Report on Popocatepetl (Mexico) — 9 March-15 March 2005
Smithsonian / US Geological Survey Weekly Volcanic Activity Report, 9 March-15 March 2005
Managing Editor: Gari Mayberry
Please cite this report as:
Global Volcanism Program, 2005. Report on Popocatepetl (Mexico). In: Mayberry, G (ed.), Weekly Volcanic Activity Report, 9 March-15 March 2005. Smithsonian Institution and US Geological Survey.
19.023°N, 98.622°W; summit elev. 5393 m
All times are local (unless otherwise noted)
During 9-15 March, Popocatépetl occasionally emitted steam, gas, and small amounts of ash. An ash emission on 9 March at 1304 produced a plume that rose to ~500 m above the summit crater and drifted E. Ash fell in the towns of Huejotzingo (~30 km NE of the volcano) and Puebla (~45 km E). The Alert Level at Popocatépetl remained at Yellow Phase I.
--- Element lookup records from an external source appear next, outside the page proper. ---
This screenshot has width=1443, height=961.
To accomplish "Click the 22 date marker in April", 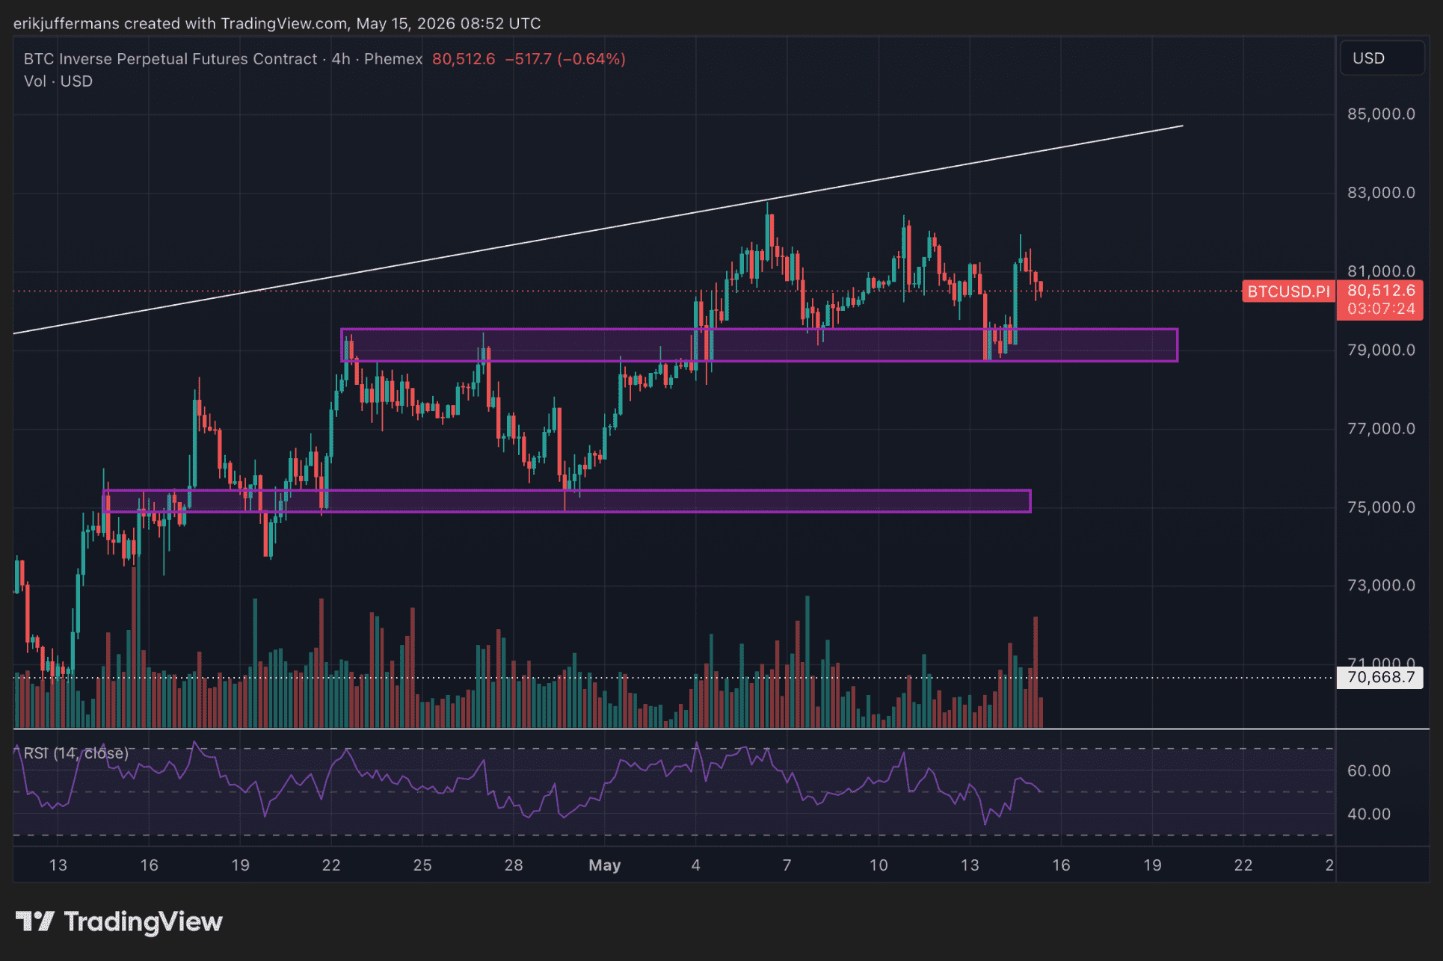I will pyautogui.click(x=331, y=865).
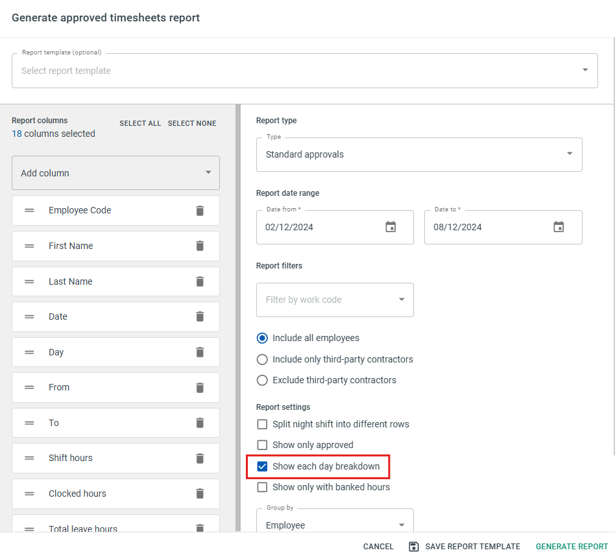
Task: Grab the drag handle for Day column
Action: point(29,352)
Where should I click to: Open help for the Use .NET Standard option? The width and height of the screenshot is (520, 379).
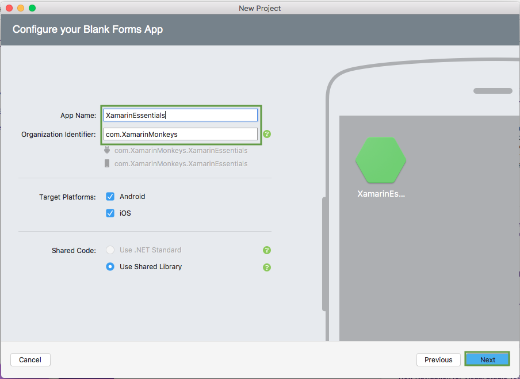click(266, 250)
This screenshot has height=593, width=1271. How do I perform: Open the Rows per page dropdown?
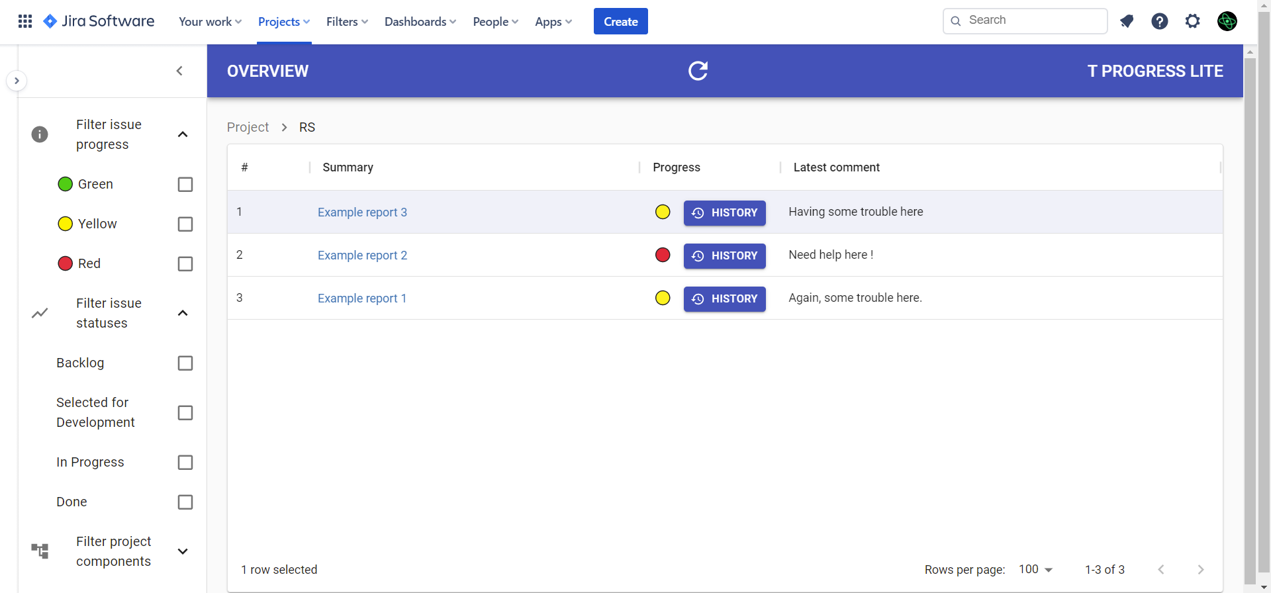point(1035,570)
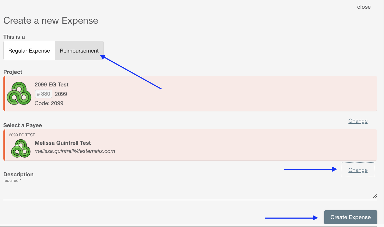The image size is (384, 227).
Task: Select the 2099 EG Test project title
Action: (x=51, y=85)
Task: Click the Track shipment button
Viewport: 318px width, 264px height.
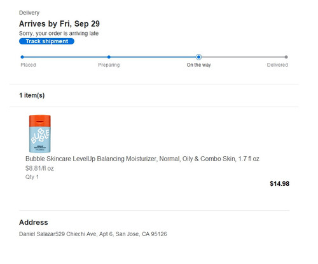Action: (x=46, y=41)
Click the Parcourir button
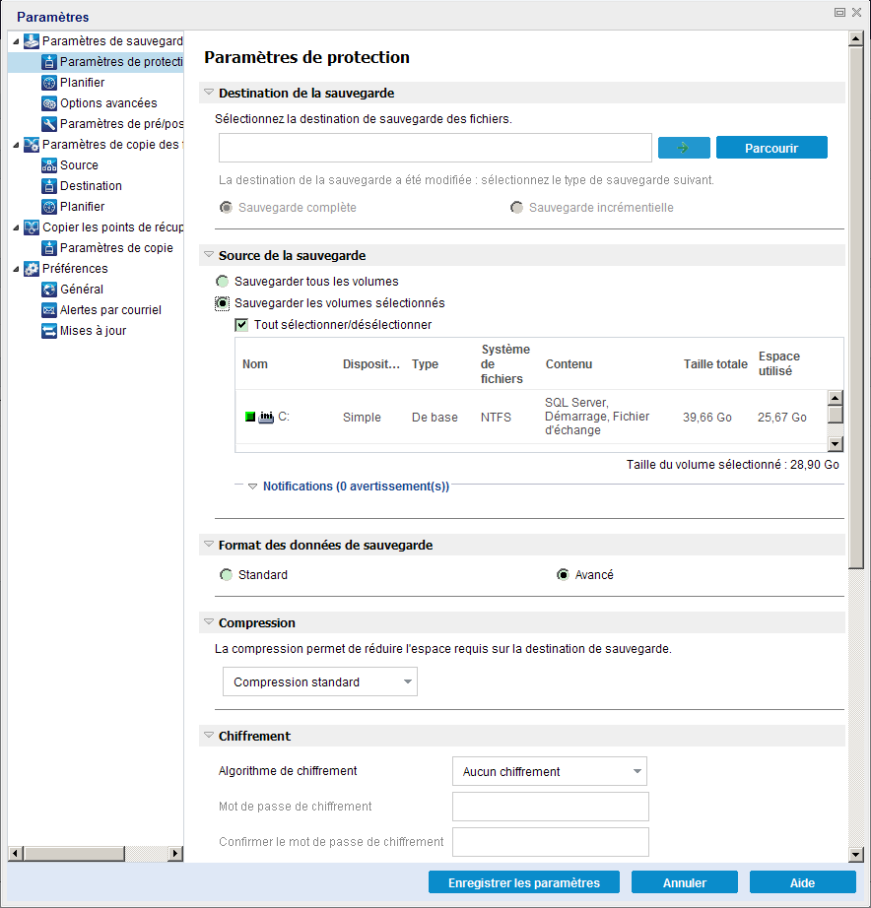The height and width of the screenshot is (908, 871). pyautogui.click(x=771, y=148)
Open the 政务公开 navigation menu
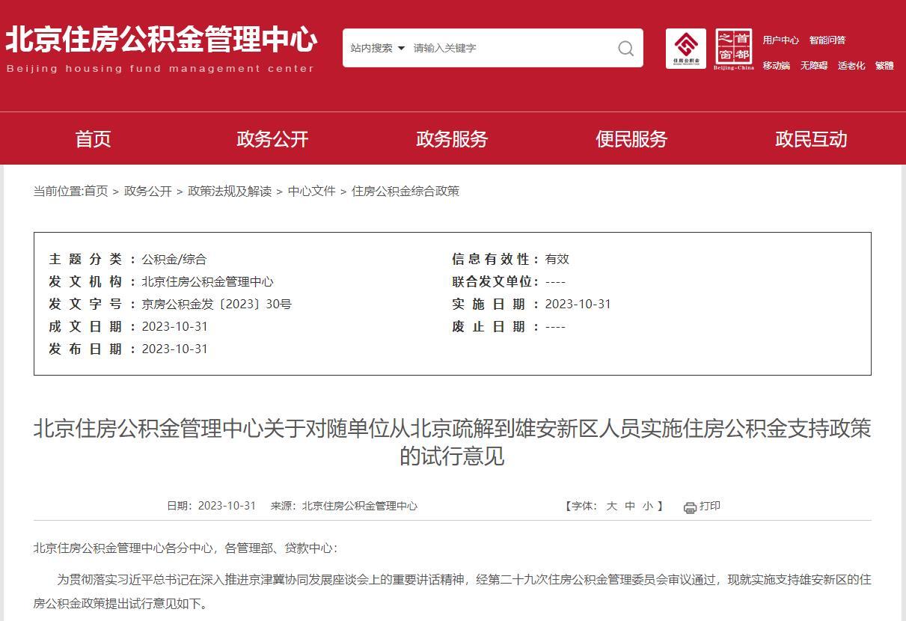The height and width of the screenshot is (621, 906). (x=272, y=139)
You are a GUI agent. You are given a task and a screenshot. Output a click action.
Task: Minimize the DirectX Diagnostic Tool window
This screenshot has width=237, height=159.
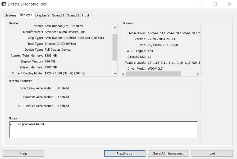click(x=200, y=4)
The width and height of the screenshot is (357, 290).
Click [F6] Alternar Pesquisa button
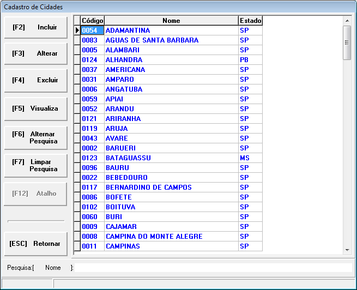[35, 137]

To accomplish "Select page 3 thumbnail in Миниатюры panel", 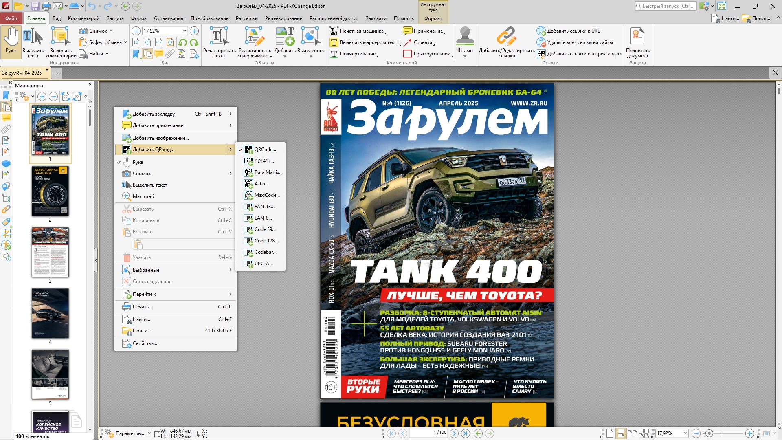I will [x=50, y=253].

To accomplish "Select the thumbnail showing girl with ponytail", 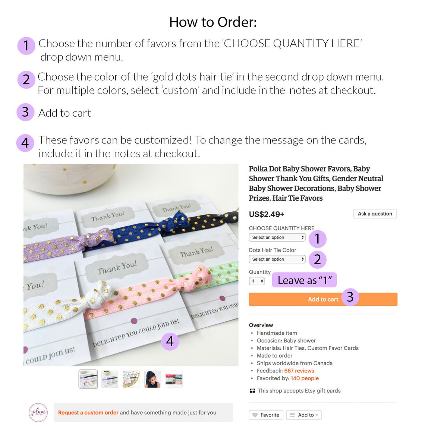I will [x=152, y=379].
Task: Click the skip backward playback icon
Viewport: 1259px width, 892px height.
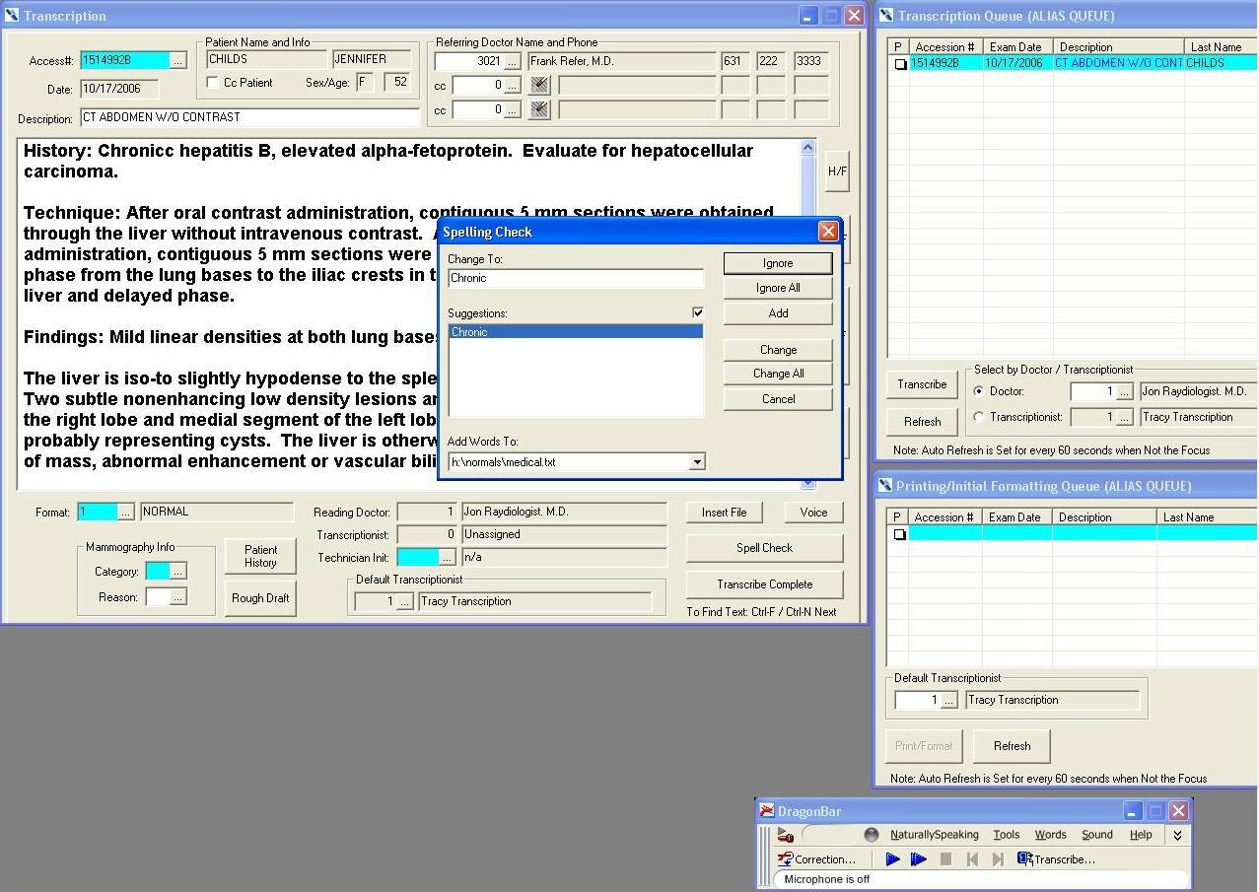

Geologic Background. Volcán Popocatépetl, whose name is the Aztec word for smoking mountain, rises 70 km SE of Mexico City to form North America's 2nd-highest volcano. The glacier-clad stratovolcano contains a steep-walled, 400 x 600 m wide crater. The generally symmetrical volcano is modified by the sharp-peaked Ventorrillo on the NW, a remnant of an earlier volcano. At least three previous major cones were destroyed by gravitational failure during the Pleistocene, producing massive debris-avalanche deposits covering broad areas to the south. The modern volcano was constructed south of the late-Pleistocene to Holocene El Fraile cone. Three major Plinian eruptions, the most recent of which took place about 800 CE, have occurred since the mid-Holocene, accompanied by pyroclastic flows and voluminous lahars that swept basins below the volcano. Frequent historical eruptions, first recorded in Aztec codices, have occurred since Pre-Columbian time.